The 2015 Final Annual Appropriations Bill passed by Congress late last week held more losses than wins for sustainable agriculture. The losses suffered by the sustainable agriculture community were deep and, in some cases, reversed progress gained over more than two decades of advocacy. Those gains had been made by outspoken farmers like Craig Watts, who took great personal risk to shed light on broken aspects of our agricultural system. The bill, also known as the “Cromnibus,” gets its name by combining CR, which stands for “Continuing Resolution” and is what Congress passes to temporarily continue the previous year’s spending levels, and omnibus, the term given to the process typically used for appropriations bills. The bill stands as yet another example of a dysfunctional Congress, which has made these unusual legislative measures the norm.

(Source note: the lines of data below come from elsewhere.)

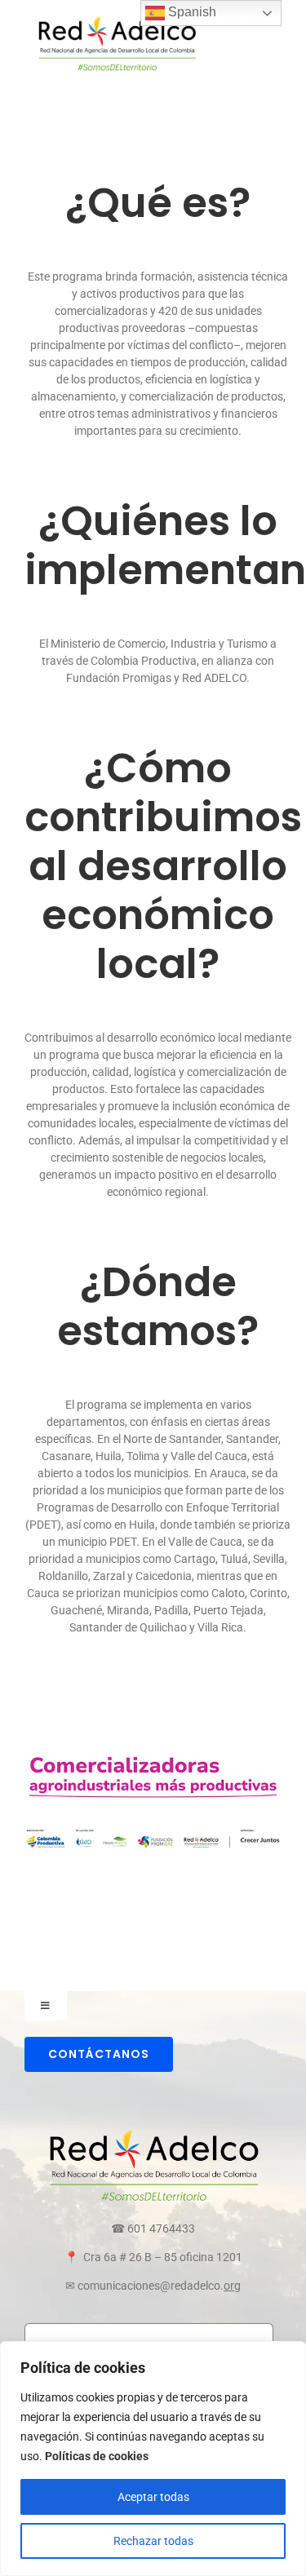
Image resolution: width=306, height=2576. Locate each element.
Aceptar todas (153, 2496)
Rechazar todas (153, 2540)
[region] (153, 2458)
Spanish (190, 12)
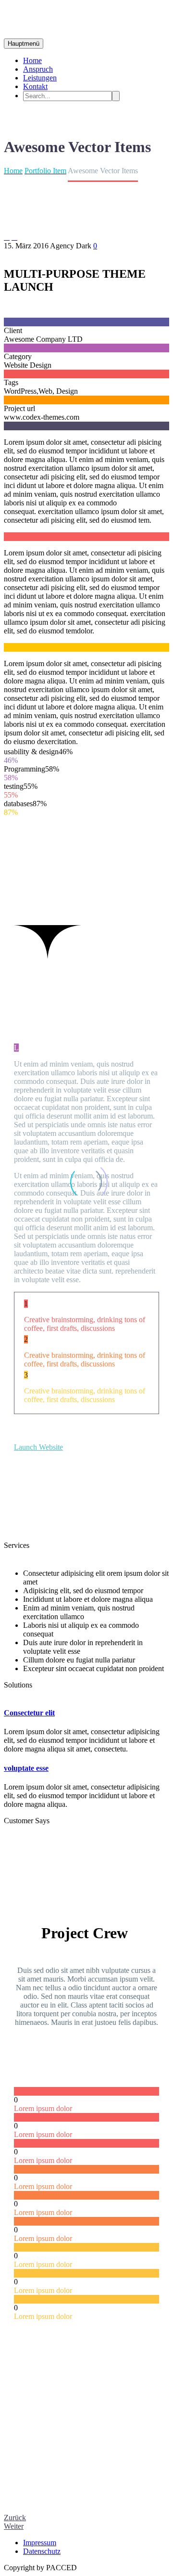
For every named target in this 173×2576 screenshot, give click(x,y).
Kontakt (35, 86)
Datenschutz (42, 2551)
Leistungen (40, 78)
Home (32, 60)
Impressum (39, 2542)
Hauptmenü (23, 43)
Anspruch (38, 69)
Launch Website (38, 1447)
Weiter (14, 2526)
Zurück (15, 2517)
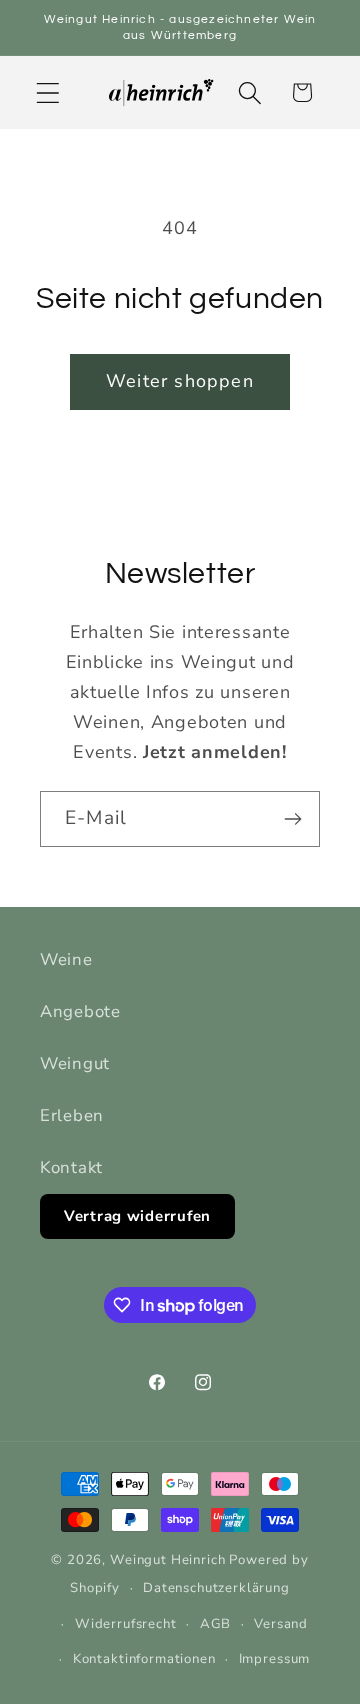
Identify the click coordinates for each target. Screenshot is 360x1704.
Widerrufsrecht (126, 1624)
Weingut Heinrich (167, 1560)
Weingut (75, 1063)
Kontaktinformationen (144, 1659)
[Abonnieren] (292, 819)
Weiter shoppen (180, 381)
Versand (281, 1624)
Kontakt (71, 1167)
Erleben (72, 1115)
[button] (48, 92)
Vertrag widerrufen (137, 1216)
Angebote (80, 1011)
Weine (66, 959)
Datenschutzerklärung (216, 1588)
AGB (216, 1624)
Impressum (275, 1659)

Contract Fairness The most outright shocking and direct attack made on farmers came in the form of a rider blocking USDA’s ability to finalize and enforce regulations designed to protect livestock producers from abuse by the companies with which they contract. Inclusion of the rider leaves farmers largely unprotected from industry abuse. A regulatory issue such as this is normally a part of the farm bill process, and the use of such riders in the appropriations process is considered a duplicitous legislative tactic. These rules were first required by the 2008 Farm Bill, proposed by USDA in 2010, and upheld in the 2014 Farm Bill. The Cromnibus bill rider:
- Prohibits the U.S. Department of Agriculture from finalizing a long list of livestock and poultry farmer protection regulations that had been proposed in 2010; and
- Forces USDA to withdraw existing poultry farmer protections that have been in place since 2011.
- Prevent industry retaliation against a farmer who speaks to her Member of Congress about unfair treatment,
- Increase transparency of farmer pay calculations, and
- Require disclosure of sample contracts.